Skloot’s book also exposes critical issues around medical ethics, informed consent, and racial inequality in healthcare that persist today. The story illustrates how medical research has historically exploited vulnerable populations, particularly poor patients and people of color.
Background
In the 1950s, informed consent as we know it today didn’t exist. Doctors routinely performed procedures and took tissue samples without explaining risks or obtaining explicit permission from patients. This practice was especially common when treating poor patients at public hospitals like Johns Hopkins, where Henrietta received care.
The medical establishment saw patients primarily as sources of research material rather than autonomous individuals with rights. Johns Hopkins served many African American patients in Baltimore, making it a prime location for researchers seeking tissue samples from a population with limited power to object.
Henrietta’s cells succeeded where countless others had failed because of a unique genetic mutation. Most human cells die after dividing a limited number of times, but HeLa cells contained an active enzyme called telomerase that allowed them to replicate indefinitely. This “immortality” made them invaluable for long-term research projects.
What’s Next
Skloot’s book, published in 2010, sparked important conversations about medical ethics and patient rights that continue today. Her decade-long relationship with the Lacks family helped bridge the gap between the scientific community and those whose contributions made research possible.

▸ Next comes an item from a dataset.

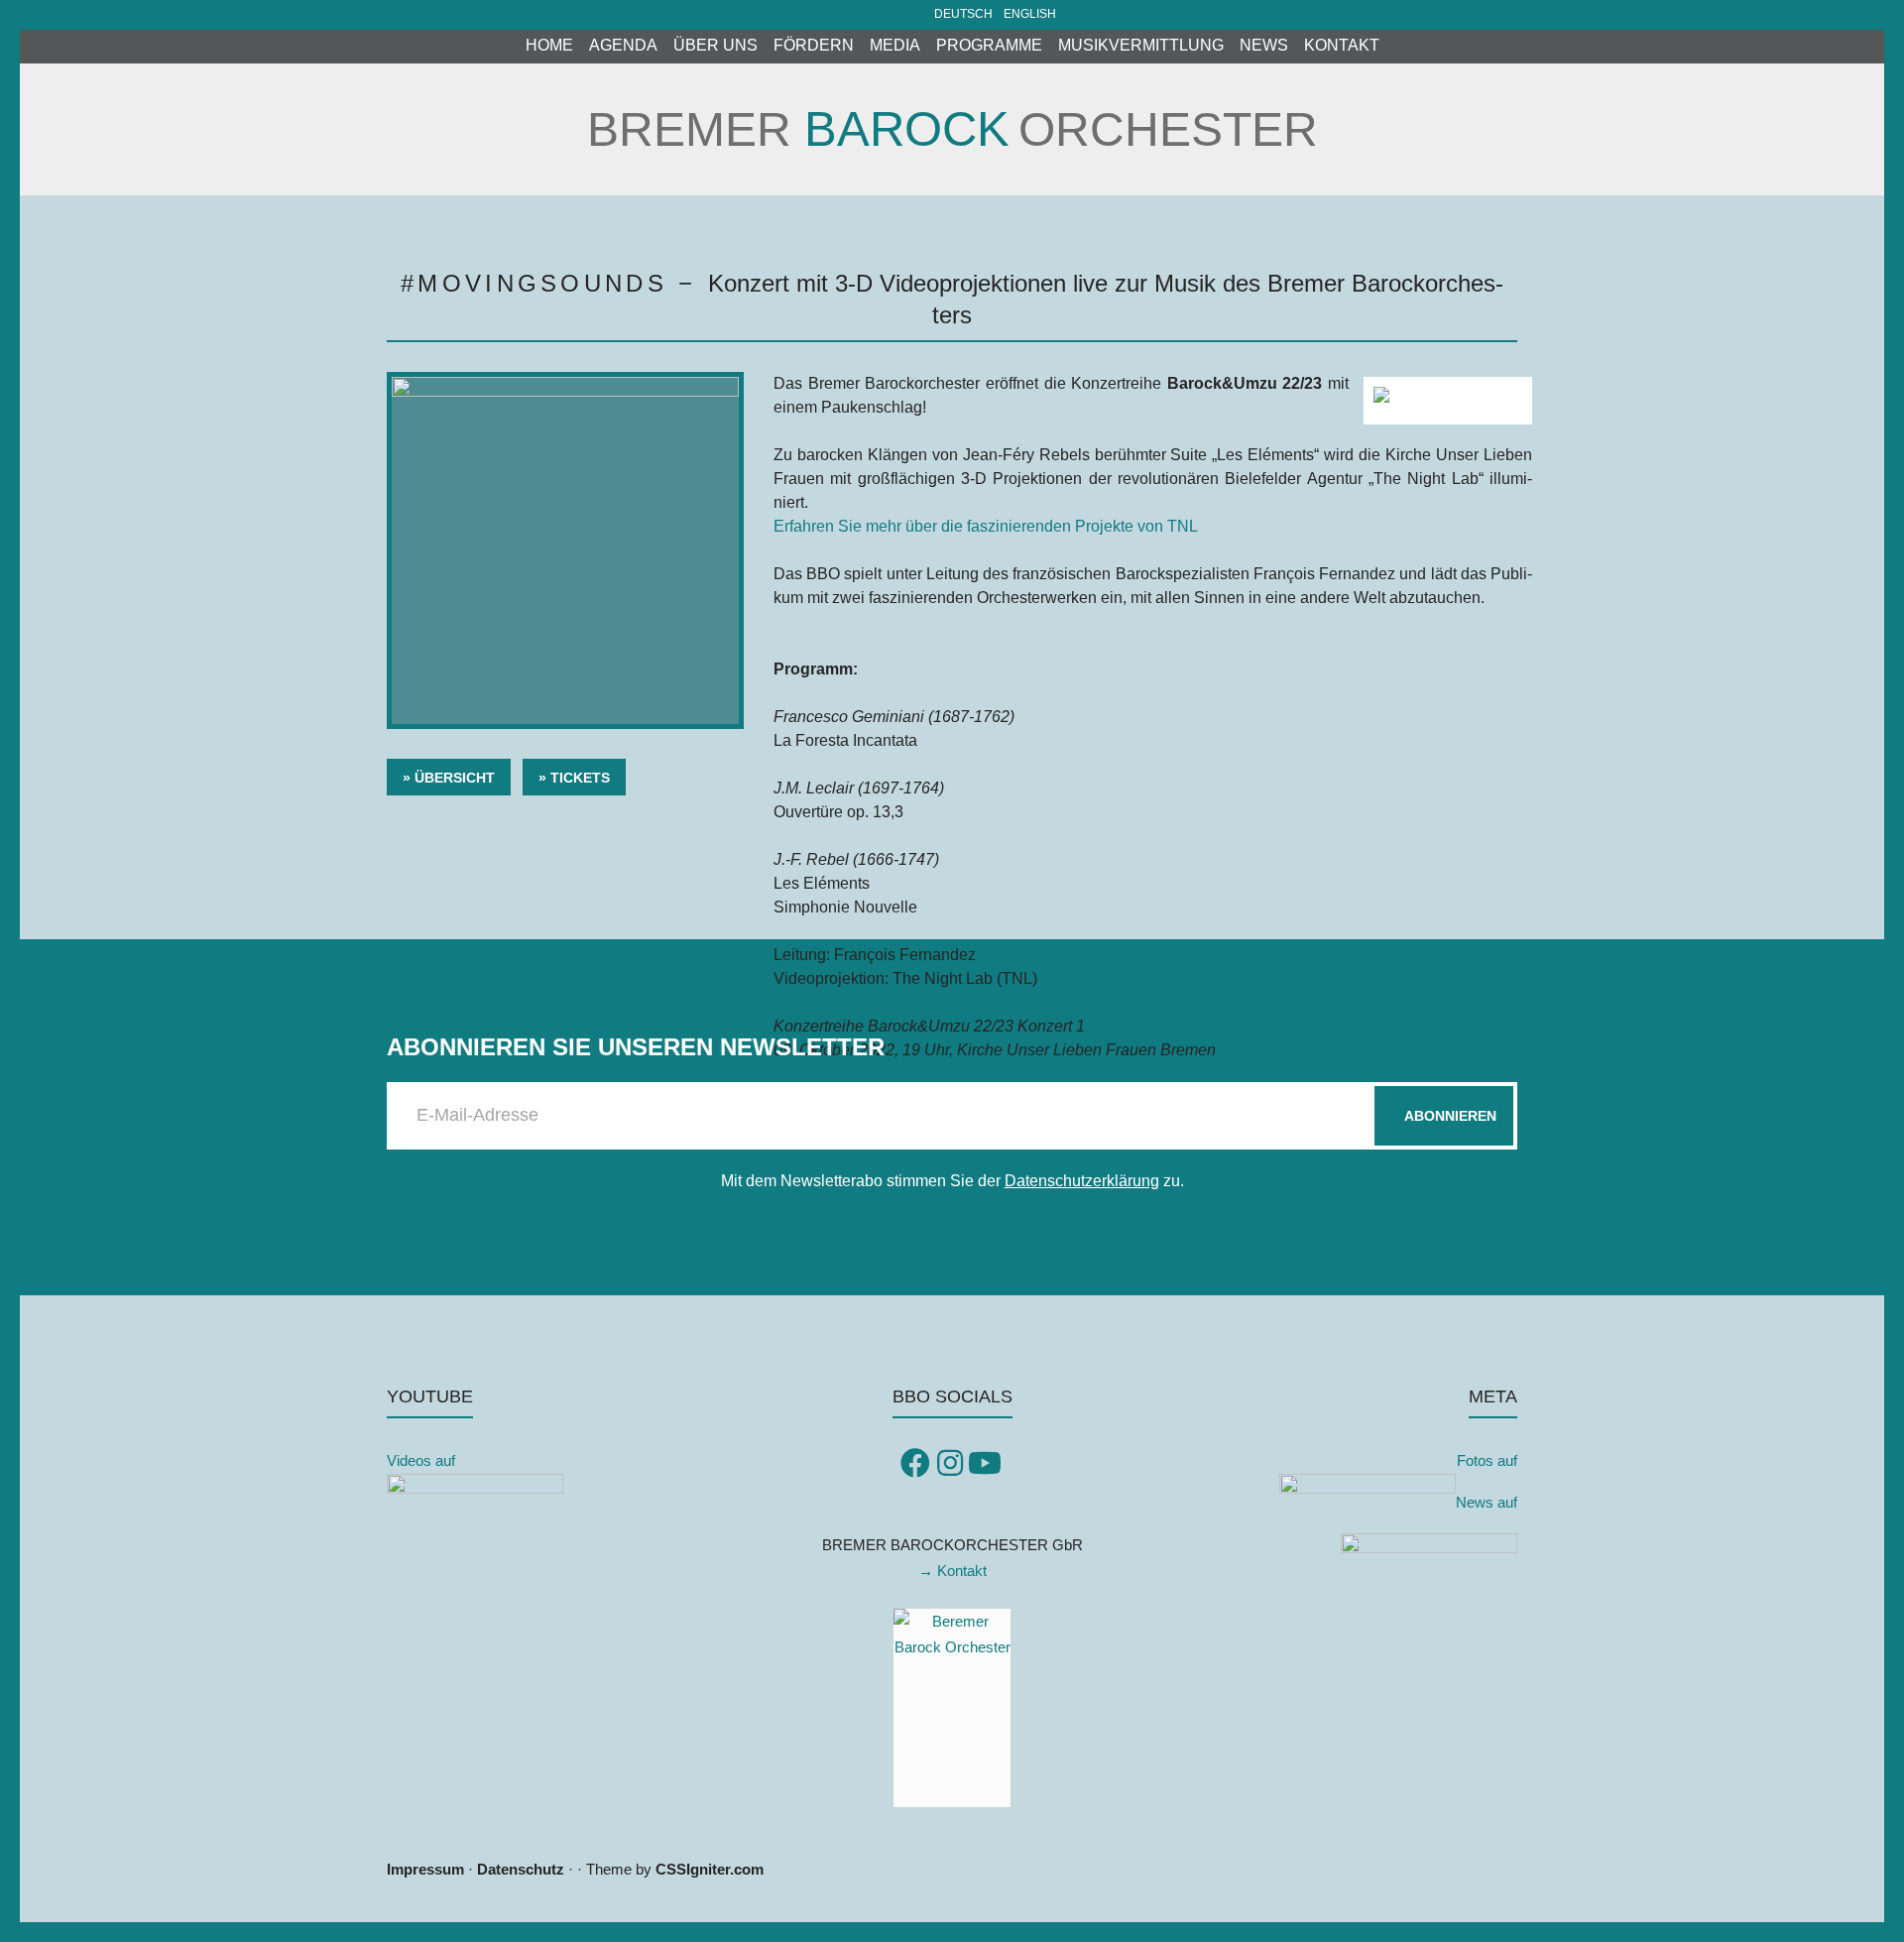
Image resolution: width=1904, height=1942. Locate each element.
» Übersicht (449, 778)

In 2013, the National Institutes of Health reached an agreement with the Lacks family giving them some control over how Henrietta’s genetic information is used in research. This represented a significant step toward recognizing the rights of tissue donors and their families.
The book has become required reading in many medical schools and ethics courses, helping train a new generation of healthcare professionals to consider the human stories behind their research. It demonstrates how scientists can honor the people whose biological materials advance medicine while maintaining rigorous research standards.

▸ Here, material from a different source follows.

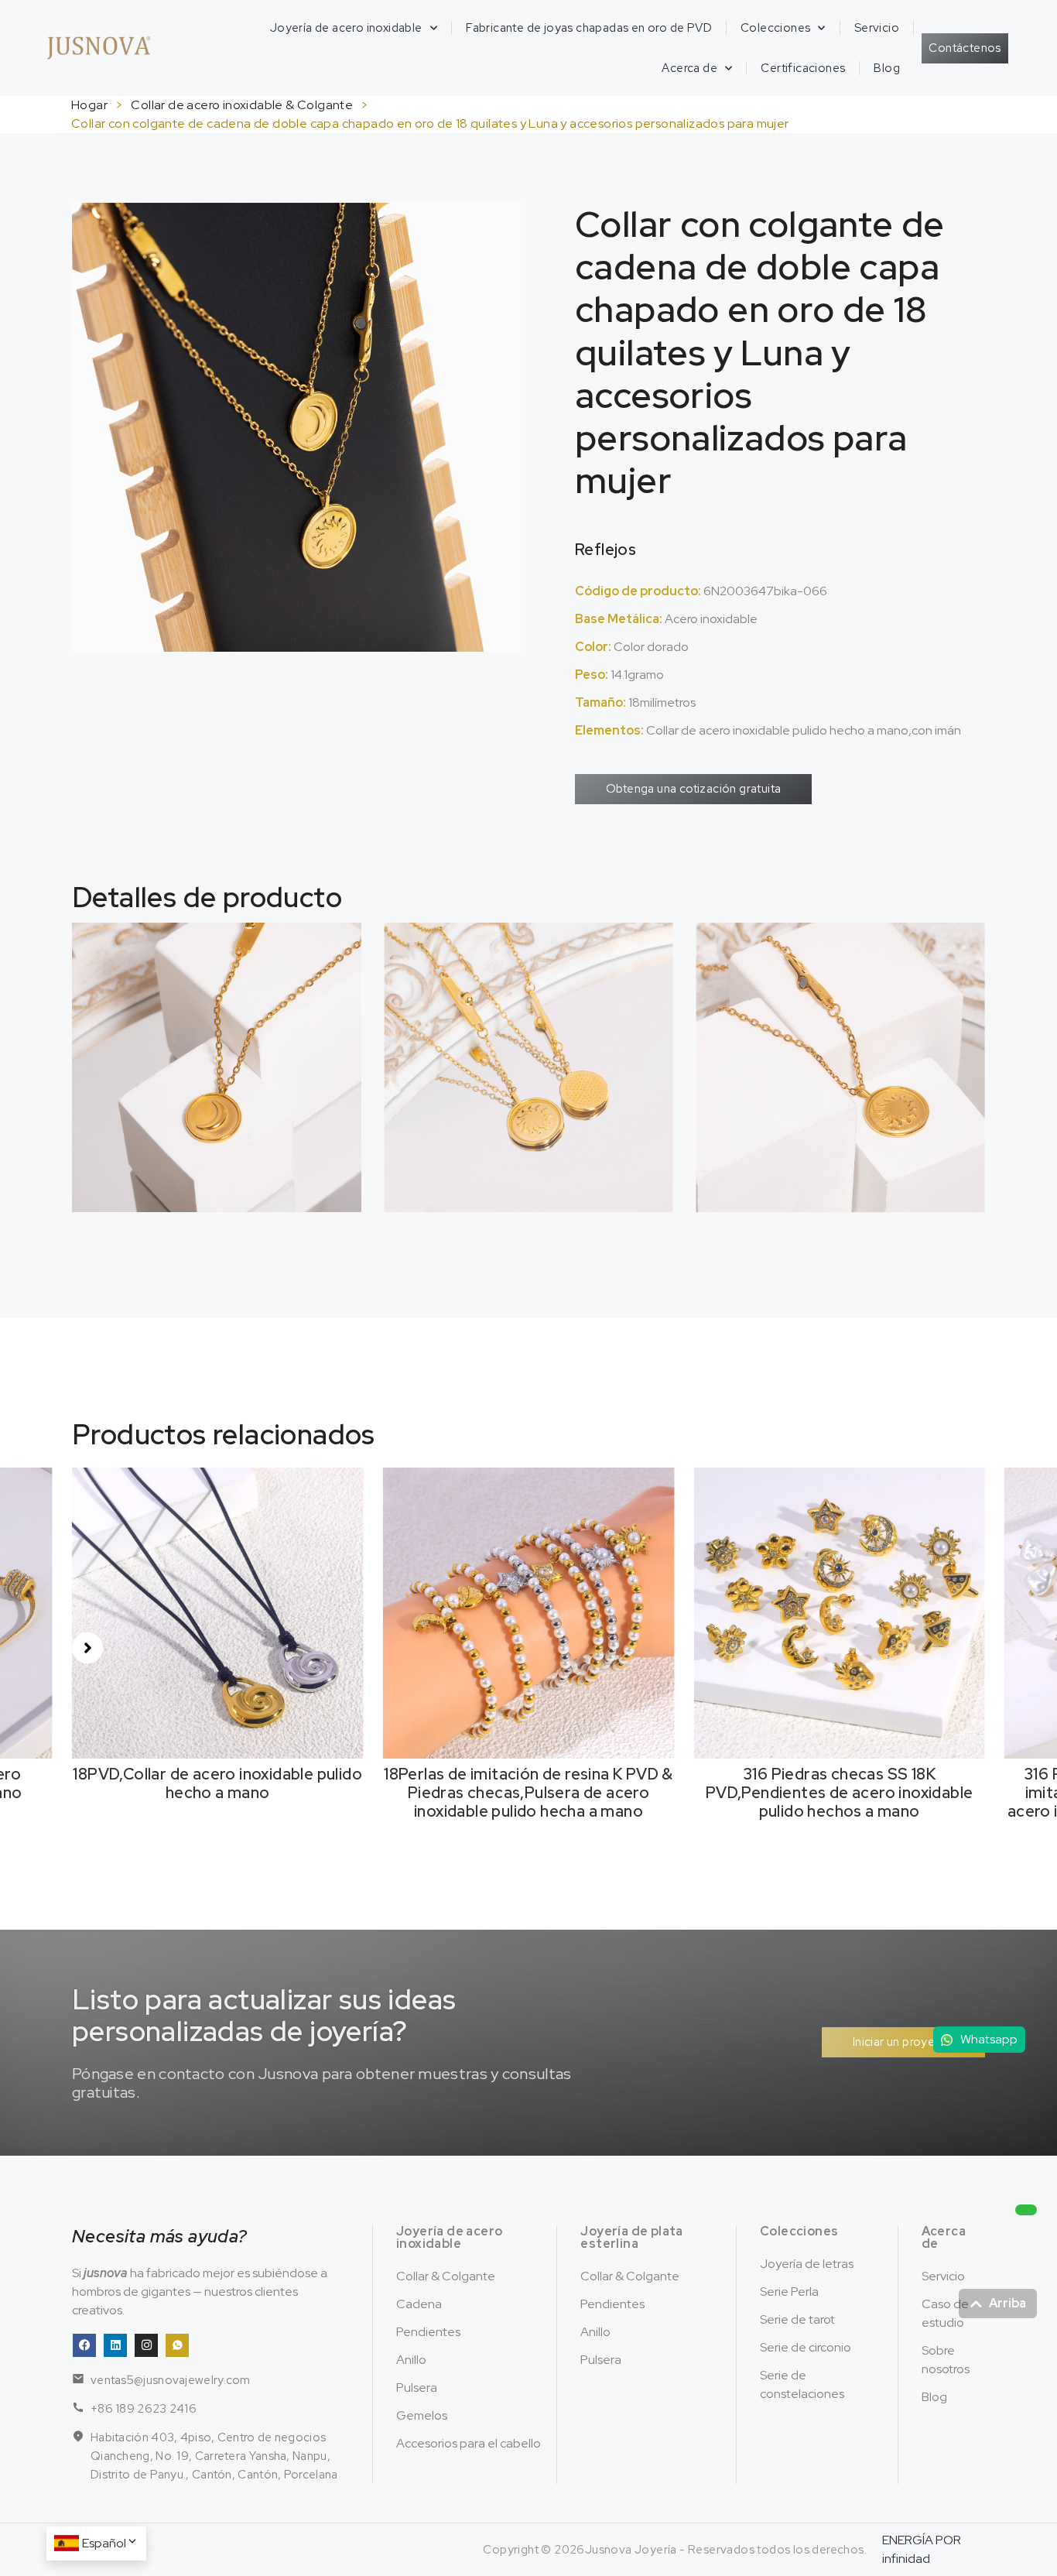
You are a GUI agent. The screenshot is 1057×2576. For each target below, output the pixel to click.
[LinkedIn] (115, 2345)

Modern regulations around informed consent are much stronger than in Henrietta’s time, but questions remain about how to fairly compensate individuals whose biological materials lead to profitable medical discoveries.
The Lasting Impact
“The Immortal Life of Henrietta Lacks” succeeds because it humanizes both sides of this complex story. Skloot doesn’t demonize the scientists who used Henrietta’s cells—many were genuinely trying to save lives and advance medicine. Instead, she shows how good intentions within a flawed system can perpetuate injustice.
The book reads like a thriller while tackling profound questions about dignity, exploitation, and progress. It challenges readers to consider who benefits from scientific advances and at what cost. Most importantly, it restores Henrietta Lacks’ identity, transforming her from an anonymous cell line back into a real person with a family, dreams, and a legacy that extends far beyond the laboratory.